(TASK OBJECTIVE)
Only the pictures are to be omitted; everything else in the listing must be reproduced exactly.

(MATERIAL FOR THIS TASK)
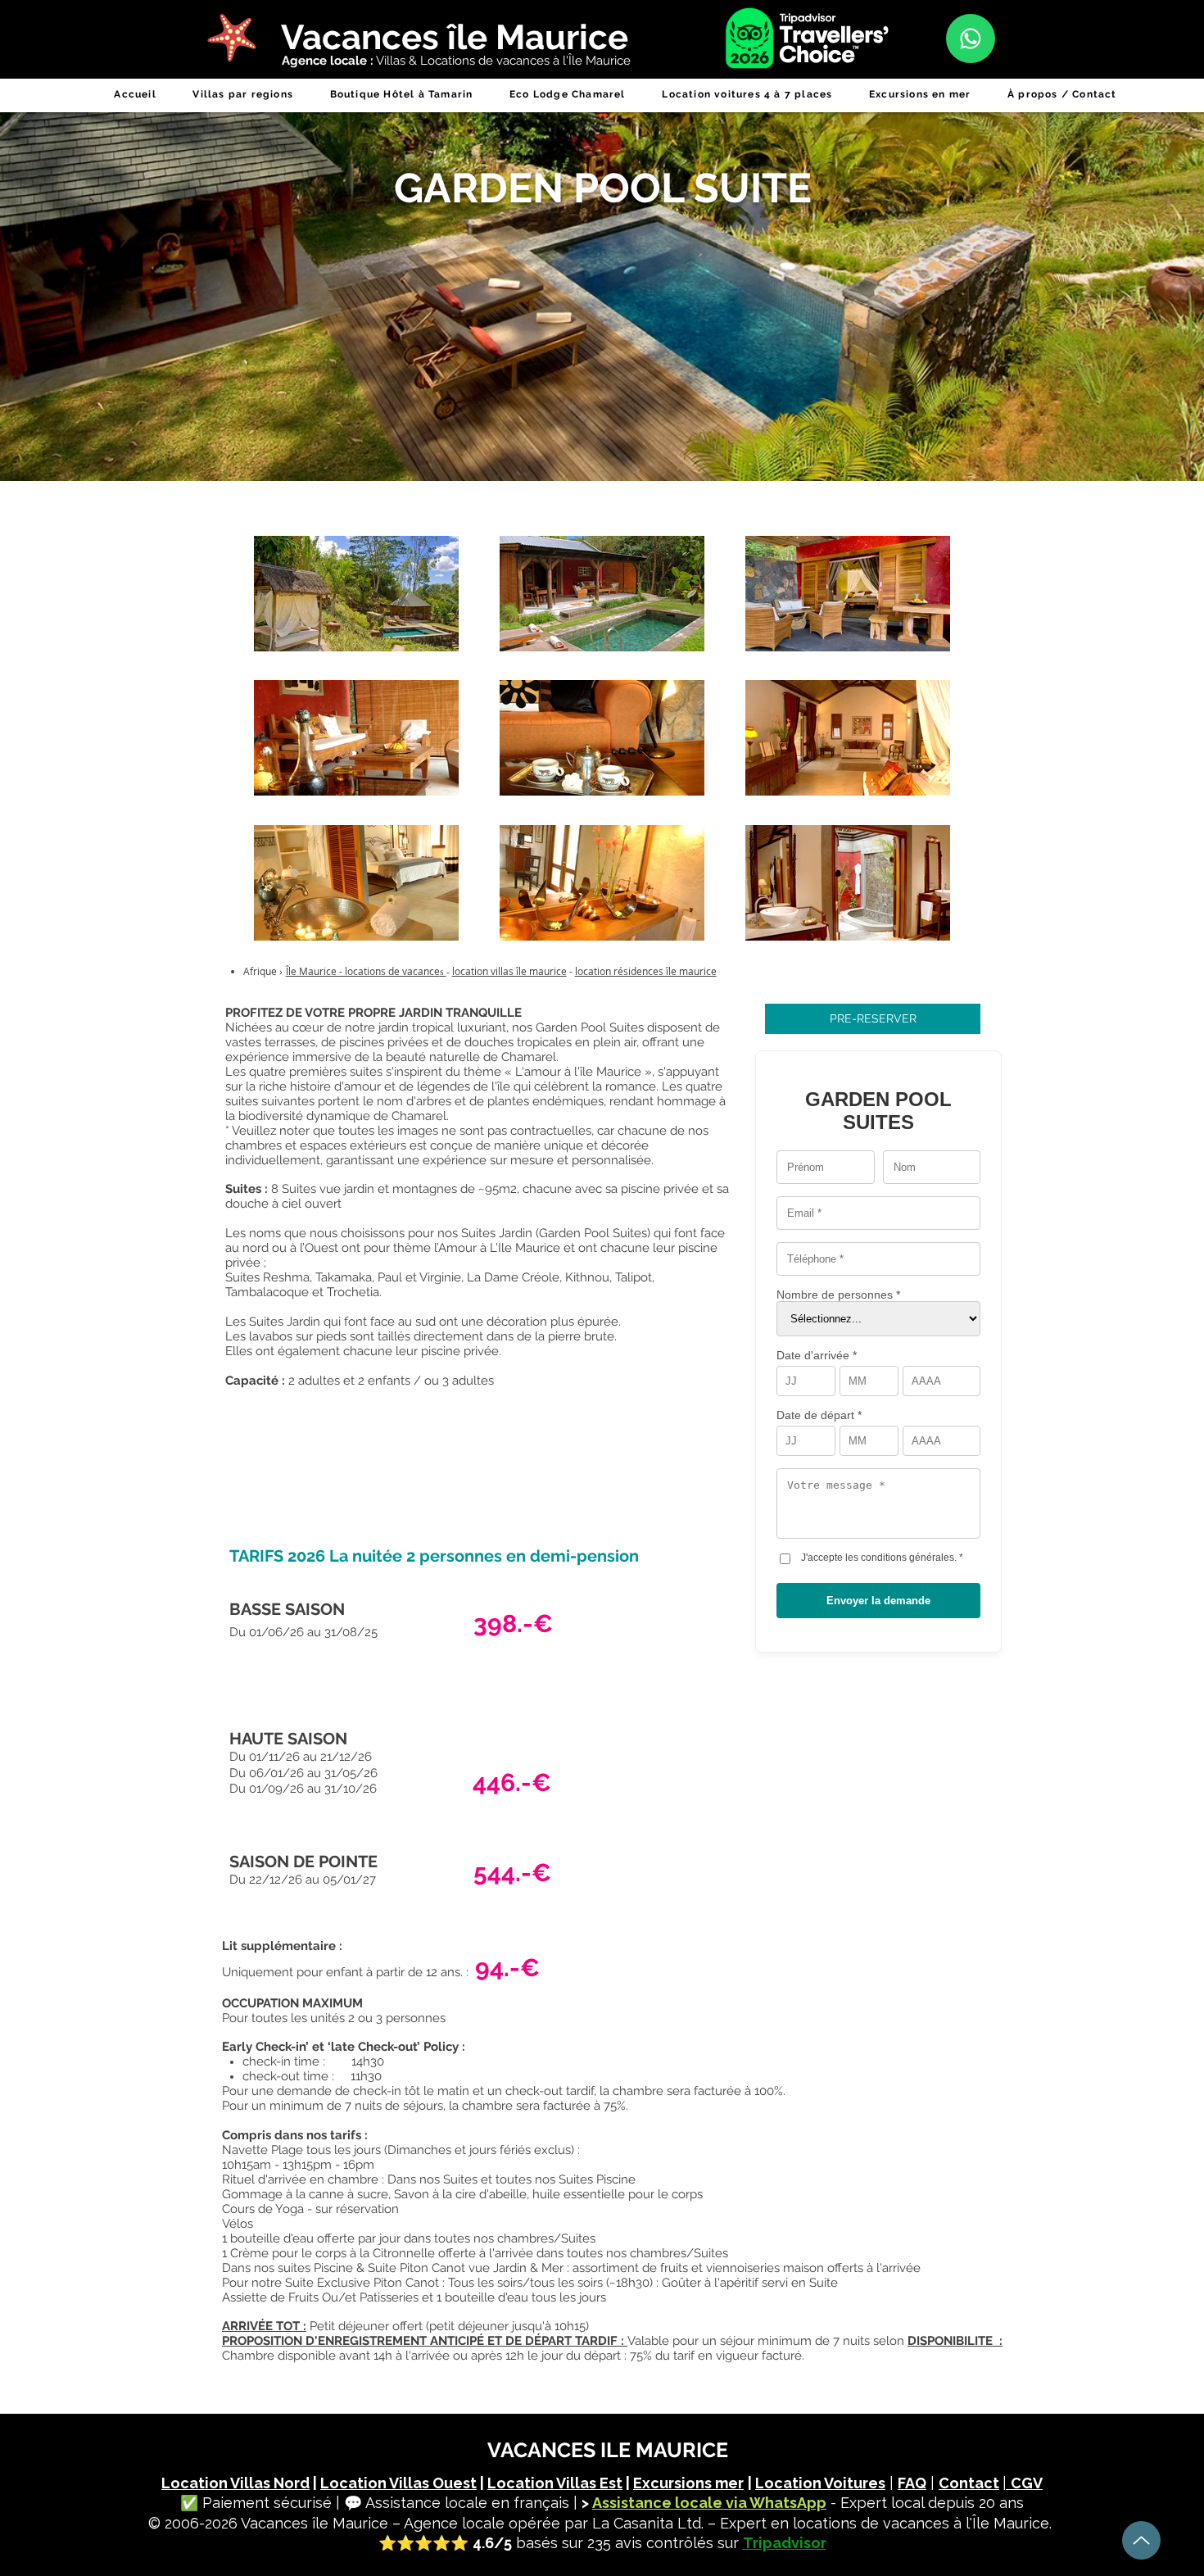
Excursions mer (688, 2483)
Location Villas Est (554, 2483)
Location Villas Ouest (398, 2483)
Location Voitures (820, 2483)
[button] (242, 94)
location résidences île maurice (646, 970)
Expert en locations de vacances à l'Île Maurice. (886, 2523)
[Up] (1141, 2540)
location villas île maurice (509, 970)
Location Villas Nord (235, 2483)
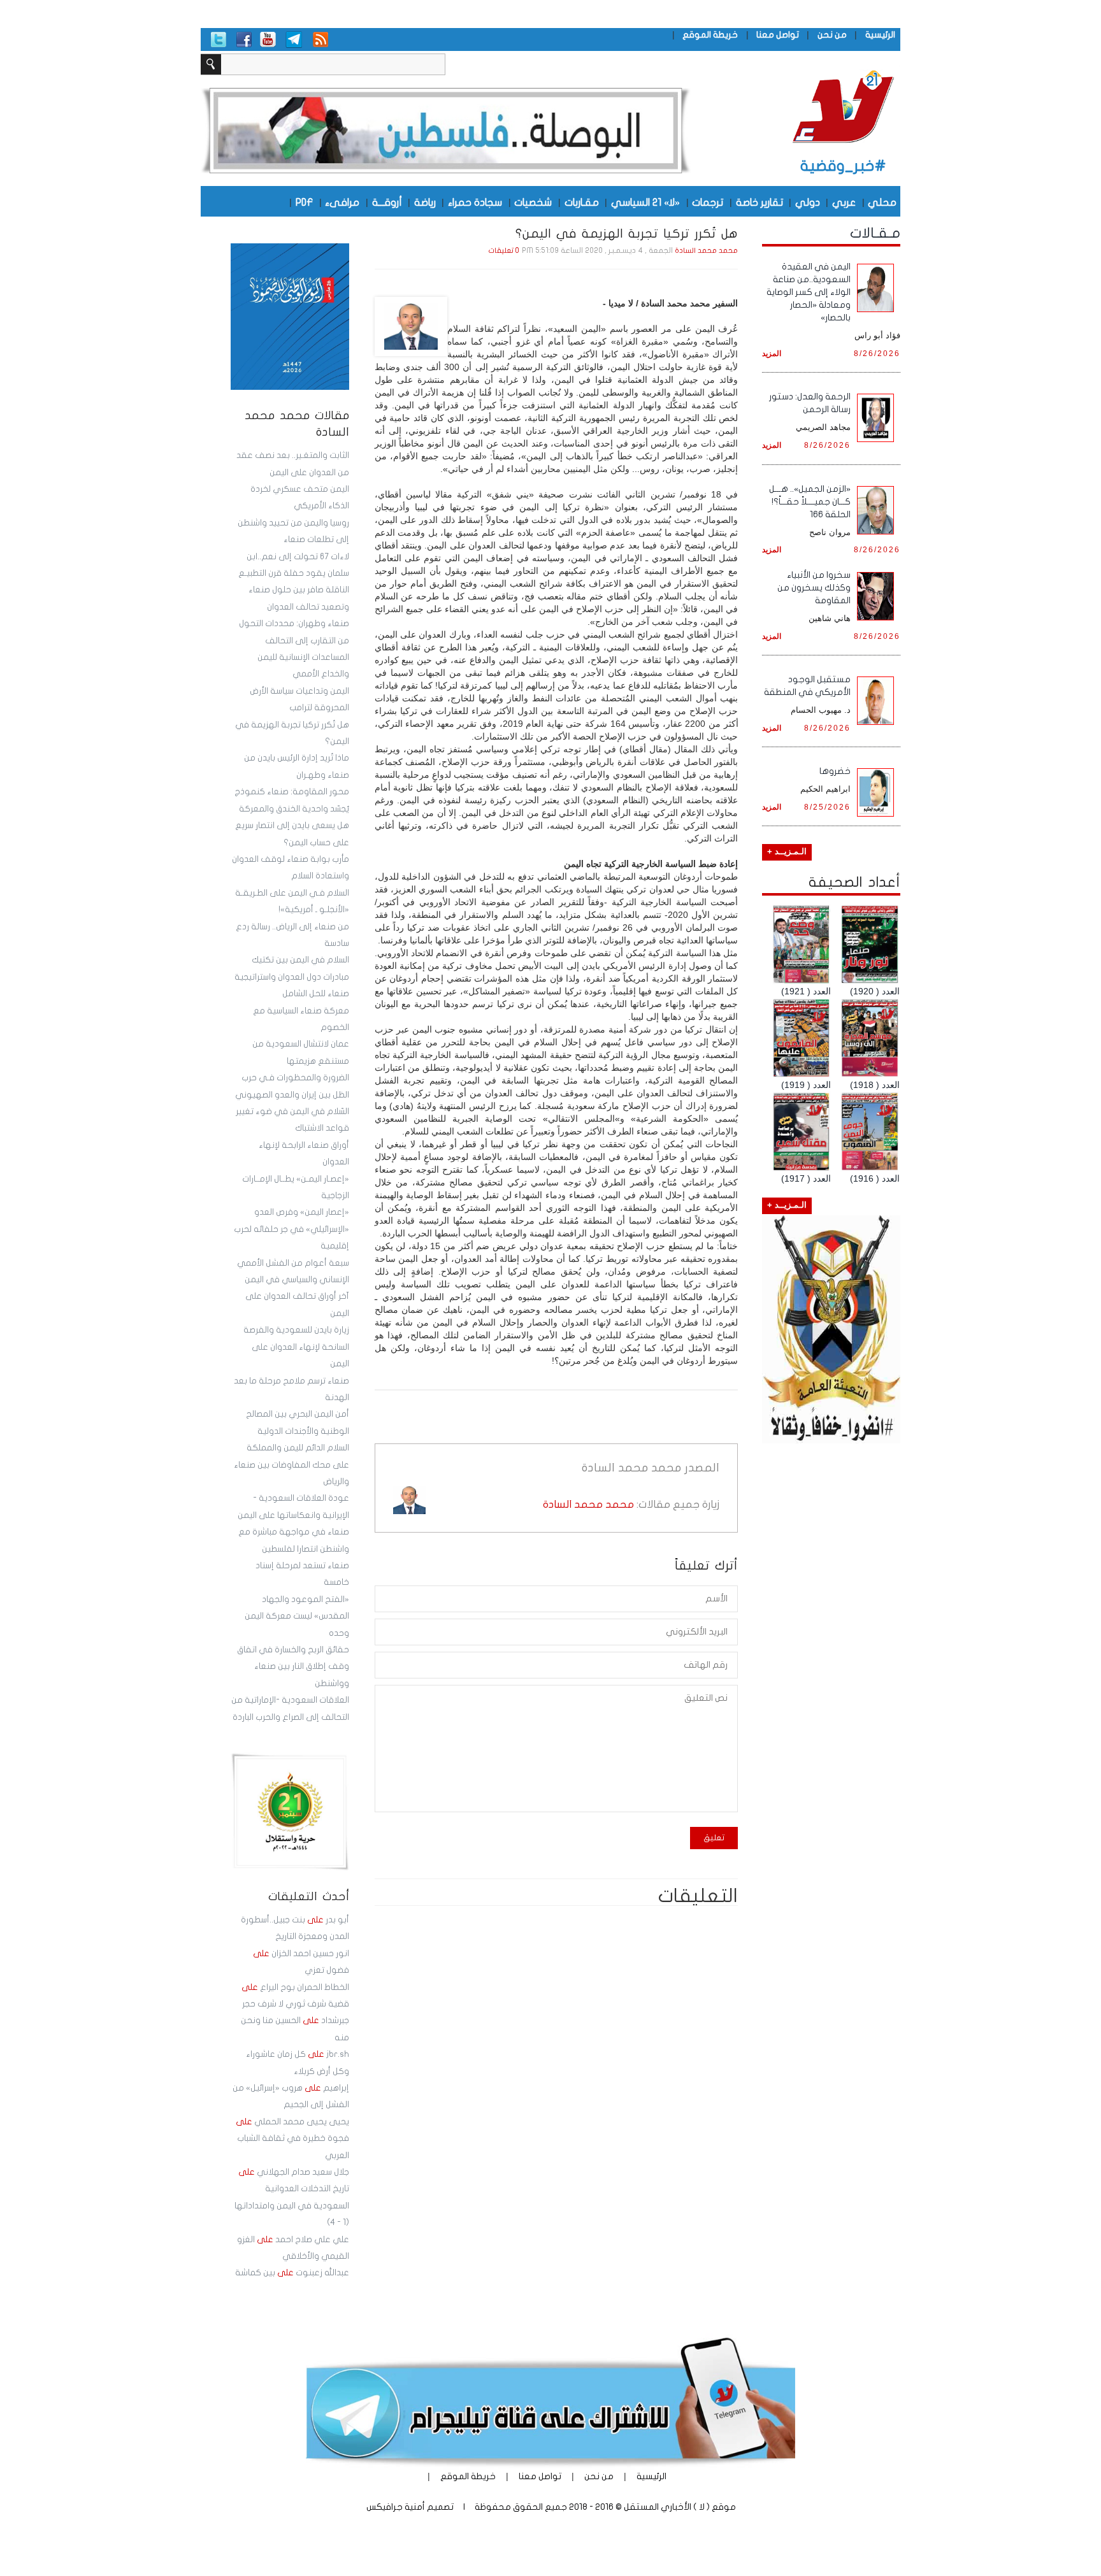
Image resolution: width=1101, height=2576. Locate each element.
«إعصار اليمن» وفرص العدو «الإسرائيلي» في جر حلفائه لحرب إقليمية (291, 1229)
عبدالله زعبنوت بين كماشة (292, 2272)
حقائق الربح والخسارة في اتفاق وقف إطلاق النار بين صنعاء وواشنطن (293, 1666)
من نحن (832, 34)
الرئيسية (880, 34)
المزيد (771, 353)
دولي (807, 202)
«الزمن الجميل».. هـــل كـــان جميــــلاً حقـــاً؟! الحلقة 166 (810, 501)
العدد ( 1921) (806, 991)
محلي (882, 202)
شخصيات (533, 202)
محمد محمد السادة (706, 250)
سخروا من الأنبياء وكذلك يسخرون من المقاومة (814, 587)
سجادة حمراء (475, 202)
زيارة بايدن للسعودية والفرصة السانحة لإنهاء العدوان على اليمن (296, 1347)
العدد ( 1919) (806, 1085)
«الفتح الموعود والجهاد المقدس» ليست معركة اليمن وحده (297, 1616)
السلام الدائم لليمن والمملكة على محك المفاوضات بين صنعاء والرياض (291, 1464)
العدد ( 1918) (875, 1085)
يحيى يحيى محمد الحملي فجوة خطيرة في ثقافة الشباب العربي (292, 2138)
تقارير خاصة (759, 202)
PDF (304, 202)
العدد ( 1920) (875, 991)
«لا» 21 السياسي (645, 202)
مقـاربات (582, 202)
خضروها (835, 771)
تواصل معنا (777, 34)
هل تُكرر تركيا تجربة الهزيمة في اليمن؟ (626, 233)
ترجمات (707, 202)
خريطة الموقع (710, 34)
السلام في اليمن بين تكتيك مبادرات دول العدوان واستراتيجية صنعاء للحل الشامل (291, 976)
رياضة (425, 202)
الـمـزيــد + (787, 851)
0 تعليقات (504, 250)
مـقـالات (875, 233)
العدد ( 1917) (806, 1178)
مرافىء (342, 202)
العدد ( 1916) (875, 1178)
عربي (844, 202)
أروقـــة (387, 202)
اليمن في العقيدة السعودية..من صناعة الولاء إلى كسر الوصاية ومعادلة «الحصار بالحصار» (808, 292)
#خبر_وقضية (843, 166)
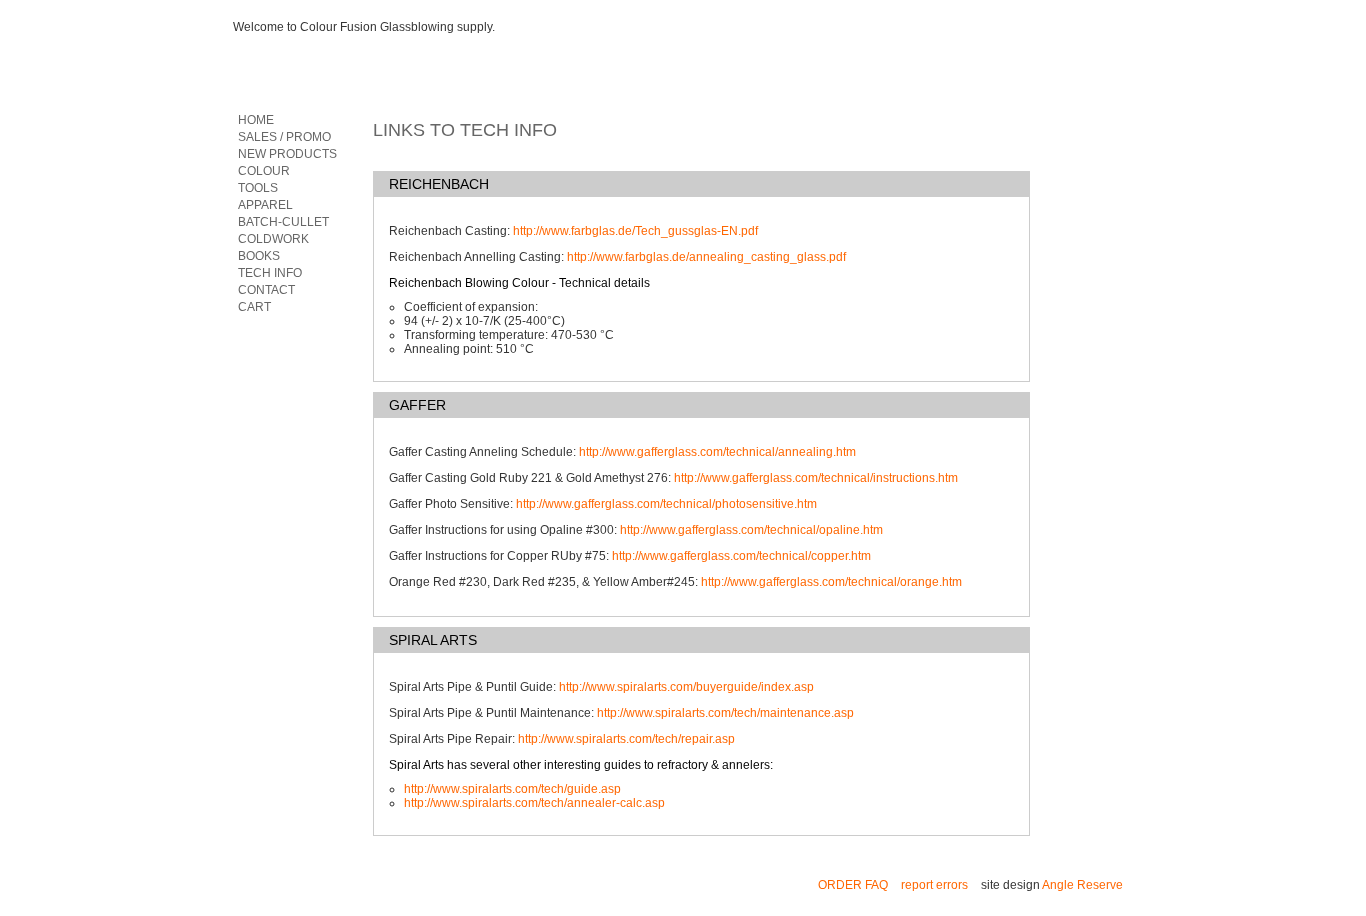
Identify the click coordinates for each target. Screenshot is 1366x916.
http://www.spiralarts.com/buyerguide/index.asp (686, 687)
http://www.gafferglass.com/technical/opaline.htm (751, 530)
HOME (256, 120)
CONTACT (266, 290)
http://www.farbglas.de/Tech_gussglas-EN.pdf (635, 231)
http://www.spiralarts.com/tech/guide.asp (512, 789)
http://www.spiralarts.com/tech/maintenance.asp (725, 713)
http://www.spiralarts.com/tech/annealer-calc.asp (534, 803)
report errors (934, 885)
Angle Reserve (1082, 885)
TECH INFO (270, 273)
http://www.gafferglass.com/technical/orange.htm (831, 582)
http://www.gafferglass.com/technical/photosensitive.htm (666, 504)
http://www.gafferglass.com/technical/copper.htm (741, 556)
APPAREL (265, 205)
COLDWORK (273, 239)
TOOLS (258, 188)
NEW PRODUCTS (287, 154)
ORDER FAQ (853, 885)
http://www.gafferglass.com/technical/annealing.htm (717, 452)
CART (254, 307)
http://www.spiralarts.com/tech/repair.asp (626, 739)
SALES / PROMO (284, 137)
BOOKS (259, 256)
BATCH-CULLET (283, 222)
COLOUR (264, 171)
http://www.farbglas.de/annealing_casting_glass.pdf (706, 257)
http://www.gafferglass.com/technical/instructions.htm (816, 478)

(SOLUTION FOR THIS TASK)
Excursions mer (688, 2483)
Location Villas Est (554, 2483)
Location Villas Ouest (398, 2483)
Location Voitures (820, 2483)
[button] (242, 94)
location résidences île maurice (646, 970)
Expert en locations de vacances à l'Île Maurice. (886, 2523)
[Up] (1141, 2540)
location villas île maurice (509, 970)
Location Villas Nord (235, 2483)
Image resolution: width=1101, height=2576. Locate each element.
«إعصار اليمن» وفرص العدو «الإسرائيلي» في جر حلفائه لحرب إقليمية (291, 1229)
عبدالله زعبنوت بين كماشة (292, 2272)
حقائق الربح والخسارة في اتفاق وقف إطلاق النار بين صنعاء وواشنطن (293, 1666)
من نحن (832, 34)
الرئيسية (880, 34)
المزيد (771, 353)
دولي (807, 202)
«الزمن الجميل».. هـــل كـــان جميــــلاً حقـــاً؟! الحلقة 166 (810, 501)
العدد ( 1921) (806, 991)
محلي (882, 202)
شخصيات (533, 202)
محمد محمد السادة (706, 250)
سخروا من الأنبياء وكذلك يسخرون من المقاومة (814, 587)
سجادة حمراء (475, 202)
زيارة بايدن للسعودية والفرصة السانحة لإنهاء العدوان على اليمن (296, 1347)
العدد ( 1919) (806, 1085)
«الفتح الموعود والجهاد المقدس» ليست معركة اليمن وحده (297, 1616)
السلام الدائم لليمن والمملكة على محك المفاوضات بين صنعاء والرياض (291, 1464)
العدد ( 1918) (875, 1085)
يحيى يحيى محمد الحملي فجوة خطيرة في ثقافة الشباب العربي (292, 2138)
تقارير خاصة (759, 202)
PDF (304, 202)
العدد ( 1920) (875, 991)
«لا» 21 السياسي (645, 202)
مقـاربات (582, 202)
خضروها (835, 771)
تواصل معنا (777, 34)
هل تُكرر تركيا تجربة الهزيمة في اليمن؟ (626, 233)
ترجمات (707, 202)
خريطة الموقع (710, 34)
السلام في اليمن بين تكتيك مبادرات دول العدوان واستراتيجية صنعاء للحل الشامل (291, 976)
رياضة (425, 202)
الـمـزيــد + (787, 851)
0 تعليقات (504, 250)
مـقـالات (875, 233)
العدد ( 1917) (806, 1178)
مرافىء (342, 202)
العدد ( 1916) (875, 1178)
عربي (844, 202)
أروقـــة (387, 202)
اليمن في العقيدة السعودية..من صناعة الولاء إلى كسر الوصاية ومعادلة «الحصار بالحصار» (808, 292)
#خبر_وقضية (843, 166)
Identify the click coordinates for each target. Screenshot is 1366x916.
http://www.spiralarts.com/buyerguide/index.asp (686, 687)
http://www.gafferglass.com/technical/opaline.htm (751, 530)
HOME (256, 120)
CONTACT (266, 290)
http://www.farbglas.de/Tech_gussglas-EN.pdf (635, 231)
http://www.spiralarts.com/tech/guide.asp (512, 789)
http://www.spiralarts.com/tech/maintenance.asp (725, 713)
http://www.spiralarts.com/tech/annealer-calc.asp (534, 803)
report errors (934, 885)
Angle Reserve (1082, 885)
TECH INFO (270, 273)
http://www.gafferglass.com/technical/orange.htm (831, 582)
http://www.gafferglass.com/technical/photosensitive.htm (666, 504)
http://www.gafferglass.com/technical/copper.htm (741, 556)
APPAREL (265, 205)
COLDWORK (273, 239)
TOOLS (258, 188)
NEW PRODUCTS (287, 154)
ORDER FAQ (853, 885)
http://www.gafferglass.com/technical/annealing.htm (717, 452)
CART (254, 307)
http://www.spiralarts.com/tech/repair.asp (626, 739)
SALES / PROMO (284, 137)
BOOKS (259, 256)
BATCH-CULLET (283, 222)
COLOUR (264, 171)
http://www.farbglas.de/annealing_casting_glass.pdf (706, 257)
http://www.gafferglass.com/technical/instructions.htm (816, 478)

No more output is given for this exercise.